A senior fellow and South Asia expert at the Brookings Institution, Stephen Cohen, said any number of groups or individuals could be behind the attack. “This could be someone working for a government security service or someone thinking they are working for a government security service,” he said. “There are hundreds of suspects.”
A spokesman for the Taliban, Zabiullah Mujahid, said his group was not responsible. “Whenever we do a suicide attack, we confirm it,” he said. “The Taliban did not do this one.”
The reaction from Washington was muted. The spokesman for the National Security Council, not President Bush or Secretary of State Rice, issued America’s statement on the attack.
“Extremists continue to show their disregard for all human life and their willingness to kill fellow Muslims as well as others,” Gordon Johndroe said. “The United States stands with the people of Afghanistan and India as we face this common enemy.”

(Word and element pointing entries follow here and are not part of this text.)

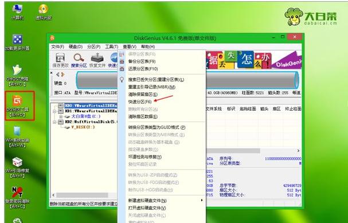
Task: Open GHOST克隆 desktop icon
Action: coord(18,76)
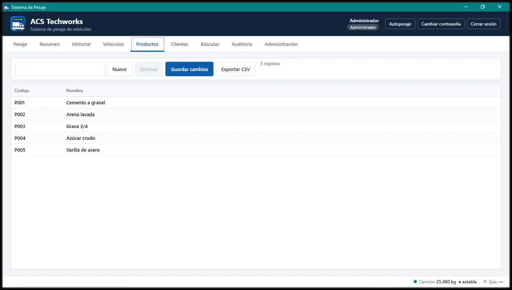Focus the product search input field

click(60, 69)
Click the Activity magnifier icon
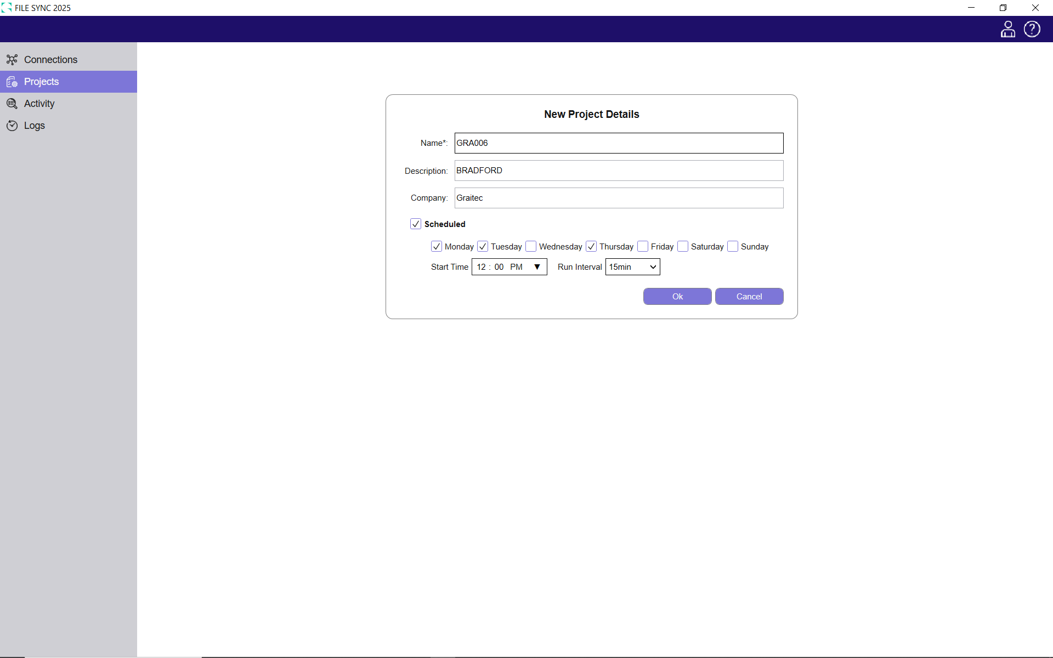The height and width of the screenshot is (658, 1053). [x=12, y=104]
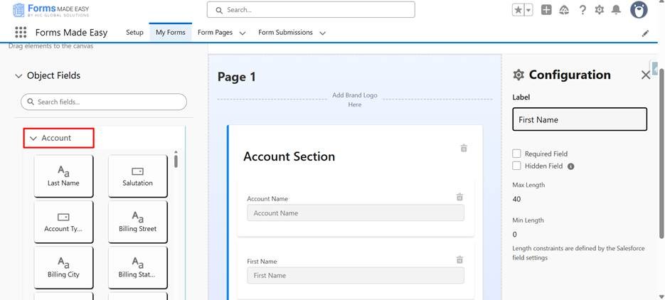Close the Configuration panel

point(645,75)
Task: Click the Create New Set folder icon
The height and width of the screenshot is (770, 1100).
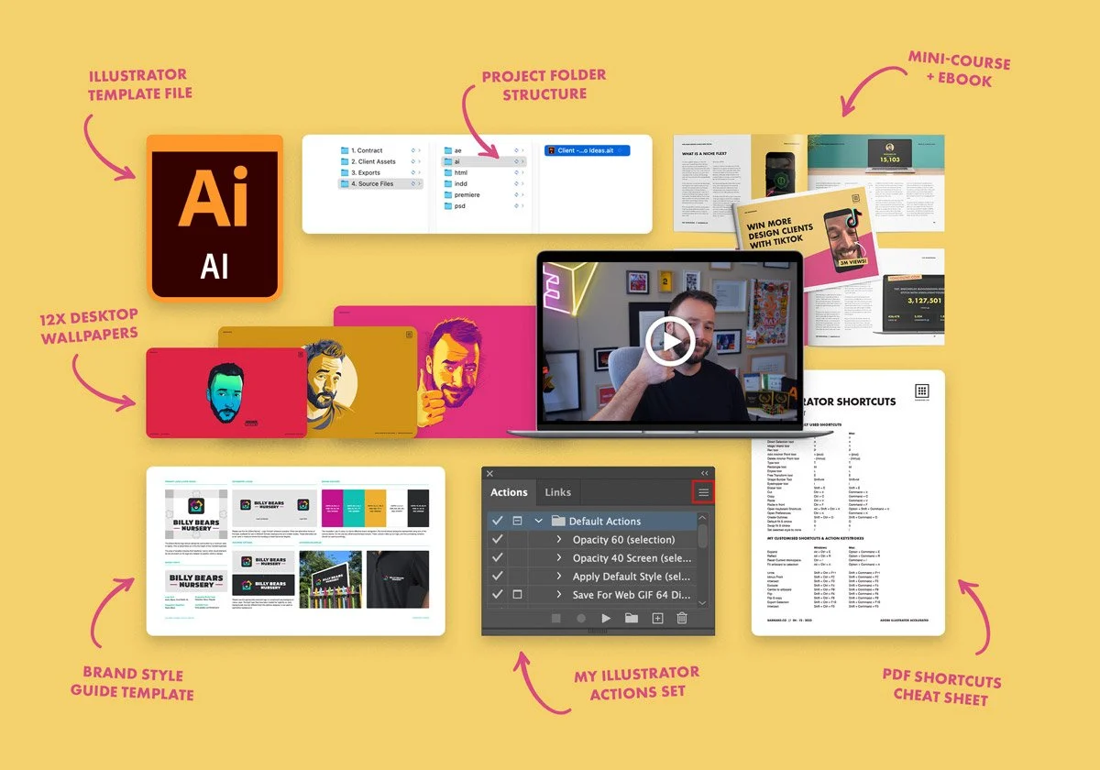Action: click(x=633, y=618)
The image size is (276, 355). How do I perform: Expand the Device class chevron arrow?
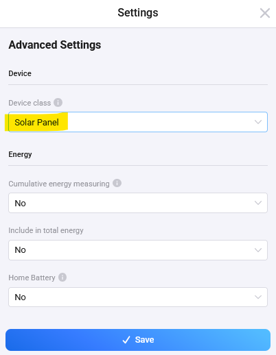point(258,122)
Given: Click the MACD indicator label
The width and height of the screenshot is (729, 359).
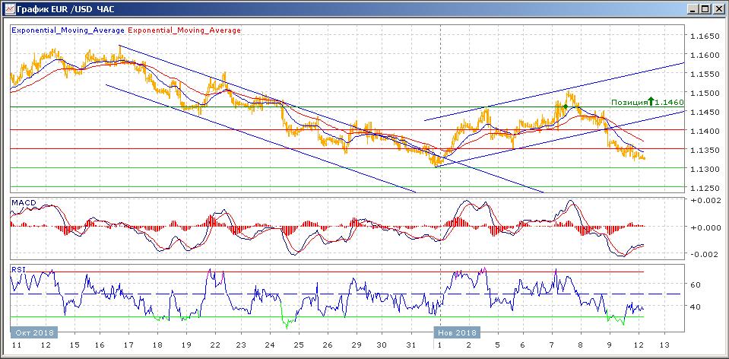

Later, a spokesman for the State Department, Sean McCormack, said: “We condemn these attacks. And in the incident in Kabul, we have offered any assistance, not only to Afghan but also to Indian authorities, in terms of follow-up, determining who’s responsible for these attacks.”
Yesterday’s incident was the sixth major attack in the Afghan capital this year.
Over the last 12 months, fighting on the Afghan front has intensified as the insurgency in Iraq has receded. The two major American candidates for president, senators McCain and Obama, have pledged to send more American troops to Afghanistan and to urge NATO to send more troops, as well.